Keep the images out while you set down the data exactly.

• **THE DATA**
=== Begin Enclosure ===
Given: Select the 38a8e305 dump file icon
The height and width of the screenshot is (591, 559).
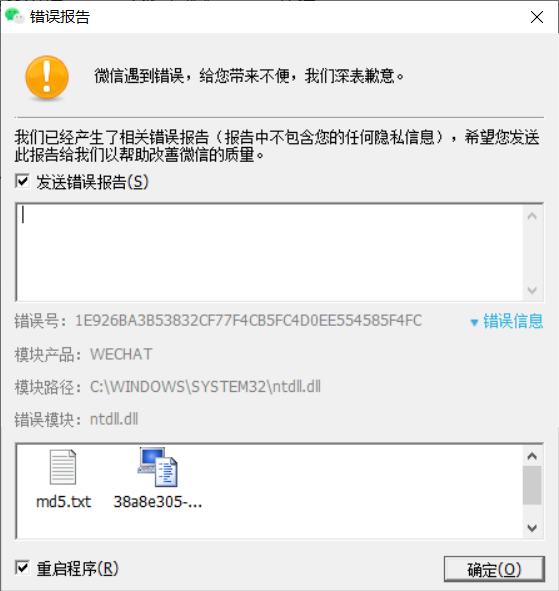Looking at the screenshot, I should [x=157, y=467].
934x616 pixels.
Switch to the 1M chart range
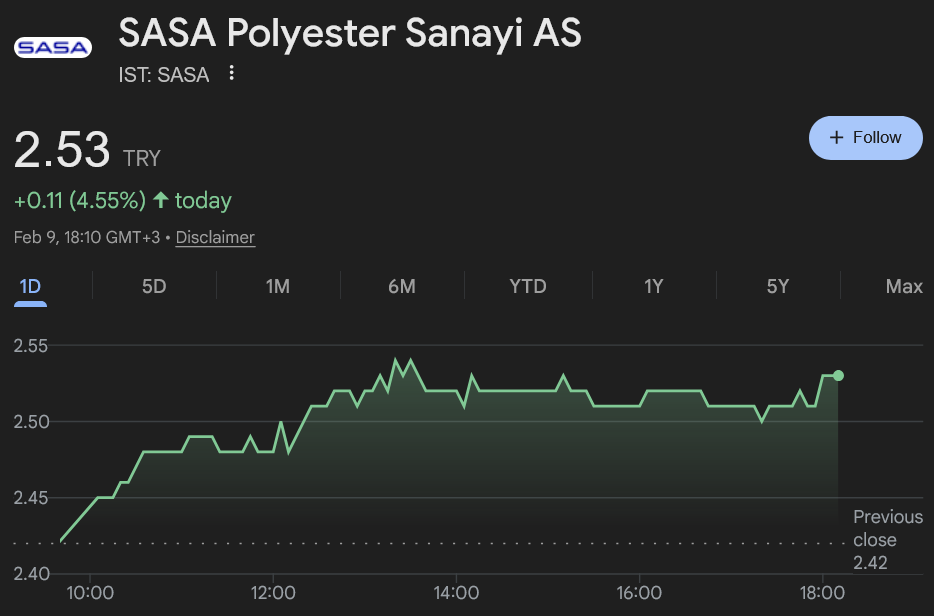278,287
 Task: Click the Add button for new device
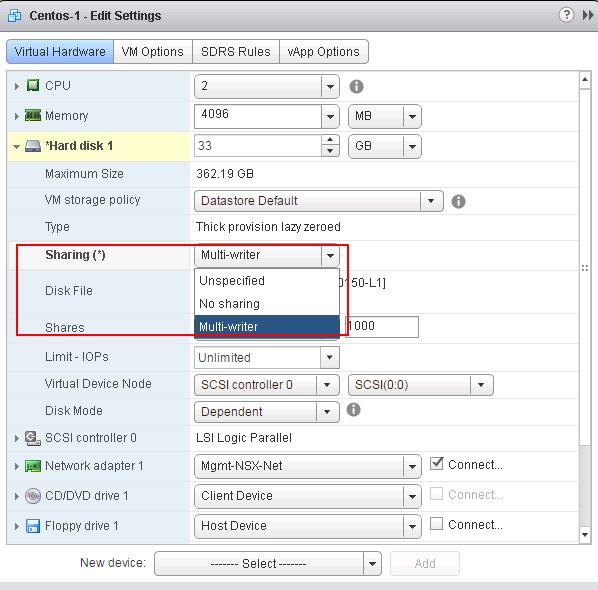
=== End Enclosure ===
• **RESPONSE**
Given: Select the 38a8e305 dump file icon
The height and width of the screenshot is (591, 559).
Looking at the screenshot, I should [x=157, y=467].
934x616 pixels.
Switch to the 1M chart range
278,287
 Task: Click the Add button for new device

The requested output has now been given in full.